# Stated task
Return the records below exactly as they appear, from the start of the records through the line that contains "Tap the admin", and include nothing else.

+-------+

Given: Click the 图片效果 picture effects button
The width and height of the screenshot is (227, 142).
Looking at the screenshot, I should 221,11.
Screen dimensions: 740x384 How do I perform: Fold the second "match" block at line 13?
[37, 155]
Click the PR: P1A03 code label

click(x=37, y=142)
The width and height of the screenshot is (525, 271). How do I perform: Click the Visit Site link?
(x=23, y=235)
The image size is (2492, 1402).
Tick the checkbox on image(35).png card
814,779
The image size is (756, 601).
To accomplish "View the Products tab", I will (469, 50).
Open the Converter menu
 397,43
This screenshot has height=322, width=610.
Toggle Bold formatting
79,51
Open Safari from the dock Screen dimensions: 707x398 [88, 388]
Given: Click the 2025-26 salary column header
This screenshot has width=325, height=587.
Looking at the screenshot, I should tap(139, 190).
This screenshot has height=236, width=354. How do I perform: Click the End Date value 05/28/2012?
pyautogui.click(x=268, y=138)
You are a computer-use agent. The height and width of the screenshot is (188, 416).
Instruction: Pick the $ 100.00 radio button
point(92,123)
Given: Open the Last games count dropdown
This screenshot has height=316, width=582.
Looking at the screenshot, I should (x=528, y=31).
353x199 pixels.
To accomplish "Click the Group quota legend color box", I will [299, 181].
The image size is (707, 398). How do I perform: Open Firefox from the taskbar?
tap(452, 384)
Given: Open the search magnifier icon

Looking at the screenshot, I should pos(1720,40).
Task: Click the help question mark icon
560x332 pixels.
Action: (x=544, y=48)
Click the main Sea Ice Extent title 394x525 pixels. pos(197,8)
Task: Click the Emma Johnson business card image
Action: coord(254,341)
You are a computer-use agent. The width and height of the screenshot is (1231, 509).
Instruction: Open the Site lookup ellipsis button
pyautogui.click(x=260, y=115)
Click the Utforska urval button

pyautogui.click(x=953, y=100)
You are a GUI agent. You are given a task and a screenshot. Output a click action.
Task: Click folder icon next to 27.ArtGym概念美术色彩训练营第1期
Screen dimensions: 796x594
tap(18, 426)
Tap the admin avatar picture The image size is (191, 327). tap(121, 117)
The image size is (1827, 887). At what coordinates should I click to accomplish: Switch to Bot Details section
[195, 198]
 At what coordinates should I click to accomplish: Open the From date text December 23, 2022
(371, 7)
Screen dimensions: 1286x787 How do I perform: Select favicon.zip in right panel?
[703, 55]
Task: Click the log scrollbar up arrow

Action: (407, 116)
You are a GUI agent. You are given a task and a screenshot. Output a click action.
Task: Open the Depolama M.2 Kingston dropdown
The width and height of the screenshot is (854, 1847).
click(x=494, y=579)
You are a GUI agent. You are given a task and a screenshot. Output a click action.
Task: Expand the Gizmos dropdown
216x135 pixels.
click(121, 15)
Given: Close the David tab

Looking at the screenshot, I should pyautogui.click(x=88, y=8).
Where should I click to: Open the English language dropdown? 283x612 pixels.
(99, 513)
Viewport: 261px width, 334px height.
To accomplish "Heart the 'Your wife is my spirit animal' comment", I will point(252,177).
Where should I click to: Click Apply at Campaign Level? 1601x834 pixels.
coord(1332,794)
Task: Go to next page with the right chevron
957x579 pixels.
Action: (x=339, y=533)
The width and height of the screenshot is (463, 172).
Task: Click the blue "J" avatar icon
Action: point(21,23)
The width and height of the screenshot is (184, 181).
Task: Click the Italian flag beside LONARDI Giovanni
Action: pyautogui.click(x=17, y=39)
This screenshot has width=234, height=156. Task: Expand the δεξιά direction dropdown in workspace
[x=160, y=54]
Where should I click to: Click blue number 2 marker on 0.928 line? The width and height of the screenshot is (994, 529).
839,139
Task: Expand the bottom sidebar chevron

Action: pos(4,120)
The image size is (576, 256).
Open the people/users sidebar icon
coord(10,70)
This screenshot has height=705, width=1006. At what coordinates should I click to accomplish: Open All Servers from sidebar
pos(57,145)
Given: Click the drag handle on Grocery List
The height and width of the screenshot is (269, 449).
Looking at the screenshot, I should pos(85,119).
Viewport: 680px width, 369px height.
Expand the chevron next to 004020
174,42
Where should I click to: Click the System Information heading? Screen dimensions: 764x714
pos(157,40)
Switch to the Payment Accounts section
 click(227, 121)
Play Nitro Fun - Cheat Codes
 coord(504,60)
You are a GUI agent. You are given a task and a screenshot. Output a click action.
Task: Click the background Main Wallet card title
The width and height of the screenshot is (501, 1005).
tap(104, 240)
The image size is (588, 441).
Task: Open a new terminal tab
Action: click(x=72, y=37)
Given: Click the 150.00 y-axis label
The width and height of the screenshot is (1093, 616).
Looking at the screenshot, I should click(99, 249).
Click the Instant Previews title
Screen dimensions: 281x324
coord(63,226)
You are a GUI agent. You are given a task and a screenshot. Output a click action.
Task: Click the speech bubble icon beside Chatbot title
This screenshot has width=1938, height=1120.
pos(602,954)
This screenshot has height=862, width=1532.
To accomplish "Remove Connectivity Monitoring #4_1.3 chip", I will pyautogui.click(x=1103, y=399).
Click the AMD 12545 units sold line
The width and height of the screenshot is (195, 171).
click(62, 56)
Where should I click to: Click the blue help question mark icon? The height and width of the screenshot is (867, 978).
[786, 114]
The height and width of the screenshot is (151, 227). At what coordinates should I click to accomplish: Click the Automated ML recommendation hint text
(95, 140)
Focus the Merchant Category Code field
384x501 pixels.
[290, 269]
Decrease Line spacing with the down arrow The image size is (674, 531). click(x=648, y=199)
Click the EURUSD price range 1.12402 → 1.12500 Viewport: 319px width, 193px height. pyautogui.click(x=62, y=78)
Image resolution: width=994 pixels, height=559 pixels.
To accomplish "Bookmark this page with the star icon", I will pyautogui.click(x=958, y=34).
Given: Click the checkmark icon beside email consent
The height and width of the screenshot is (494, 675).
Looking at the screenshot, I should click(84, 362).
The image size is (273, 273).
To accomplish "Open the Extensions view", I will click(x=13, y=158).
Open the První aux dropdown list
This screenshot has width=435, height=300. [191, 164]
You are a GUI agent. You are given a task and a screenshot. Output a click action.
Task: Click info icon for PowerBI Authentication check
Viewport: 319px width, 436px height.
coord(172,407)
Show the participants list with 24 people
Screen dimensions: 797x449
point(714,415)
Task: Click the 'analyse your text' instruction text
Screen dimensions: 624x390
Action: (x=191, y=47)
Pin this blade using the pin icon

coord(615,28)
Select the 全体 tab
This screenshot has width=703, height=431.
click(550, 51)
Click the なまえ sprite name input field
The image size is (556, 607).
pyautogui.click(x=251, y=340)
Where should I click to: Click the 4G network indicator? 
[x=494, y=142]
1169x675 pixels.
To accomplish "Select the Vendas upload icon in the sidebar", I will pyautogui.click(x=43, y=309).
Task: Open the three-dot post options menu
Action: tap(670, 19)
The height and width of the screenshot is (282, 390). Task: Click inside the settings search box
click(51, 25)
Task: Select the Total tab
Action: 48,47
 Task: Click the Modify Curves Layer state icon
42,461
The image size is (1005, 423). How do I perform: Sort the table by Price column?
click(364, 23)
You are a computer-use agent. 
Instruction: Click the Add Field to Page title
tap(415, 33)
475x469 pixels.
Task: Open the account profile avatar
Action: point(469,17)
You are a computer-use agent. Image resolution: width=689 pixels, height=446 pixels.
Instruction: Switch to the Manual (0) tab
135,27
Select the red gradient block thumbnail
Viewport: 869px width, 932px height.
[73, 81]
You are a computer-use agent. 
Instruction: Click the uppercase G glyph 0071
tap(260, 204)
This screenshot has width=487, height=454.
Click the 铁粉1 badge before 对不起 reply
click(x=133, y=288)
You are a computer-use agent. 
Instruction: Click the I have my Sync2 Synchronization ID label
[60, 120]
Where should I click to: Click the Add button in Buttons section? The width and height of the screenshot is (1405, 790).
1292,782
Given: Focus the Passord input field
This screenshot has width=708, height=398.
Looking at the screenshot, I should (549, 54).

+-------+

# Correct output
Given: Click the 图片效果 picture effects button
The width and height of the screenshot is (227, 142).
Looking at the screenshot, I should 221,11.
Screen dimensions: 740x384 How do I perform: Fold the second "match" block at line 13?
[37, 155]
Click the PR: P1A03 code label

click(x=37, y=142)
The width and height of the screenshot is (525, 271). How do I perform: Click the Visit Site link?
(x=23, y=235)
The image size is (2492, 1402).
Tick the checkbox on image(35).png card
814,779
The image size is (756, 601).
To accomplish "View the Products tab", I will (469, 50).
Open the Converter menu
 397,43
This screenshot has height=322, width=610.
Toggle Bold formatting
79,51
Open Safari from the dock Screen dimensions: 707x398 [88, 388]
Given: Click the 2025-26 salary column header
This screenshot has width=325, height=587.
Looking at the screenshot, I should tap(139, 190).
This screenshot has height=236, width=354. How do I perform: Click the End Date value 05/28/2012?
pyautogui.click(x=268, y=138)
You are a computer-use agent. The height and width of the screenshot is (188, 416).
Instruction: Pick the $ 100.00 radio button
point(92,123)
Given: Open the Last games count dropdown
This screenshot has height=316, width=582.
Looking at the screenshot, I should (x=528, y=31).
353x199 pixels.
To accomplish "Click the Group quota legend color box", I will [299, 181].
The image size is (707, 398). How do I perform: Open Firefox from the taskbar?
tap(452, 384)
Given: Open the search magnifier icon

Looking at the screenshot, I should pos(1720,40).
Task: Click the help question mark icon
560x332 pixels.
Action: (x=544, y=48)
Click the main Sea Ice Extent title 394x525 pixels. pos(197,8)
Task: Click the Emma Johnson business card image
Action: coord(254,341)
You are a computer-use agent. The width and height of the screenshot is (1231, 509).
Instruction: Open the Site lookup ellipsis button
pyautogui.click(x=260, y=115)
Click the Utforska urval button

pyautogui.click(x=953, y=100)
You are a GUI agent. You are given a task and a screenshot. Output a click action.
Task: Click folder icon next to 27.ArtGym概念美术色彩训练营第1期
Screen dimensions: 796x594
tap(18, 426)
Tap the admin avatar picture The image size is (191, 327). tap(121, 117)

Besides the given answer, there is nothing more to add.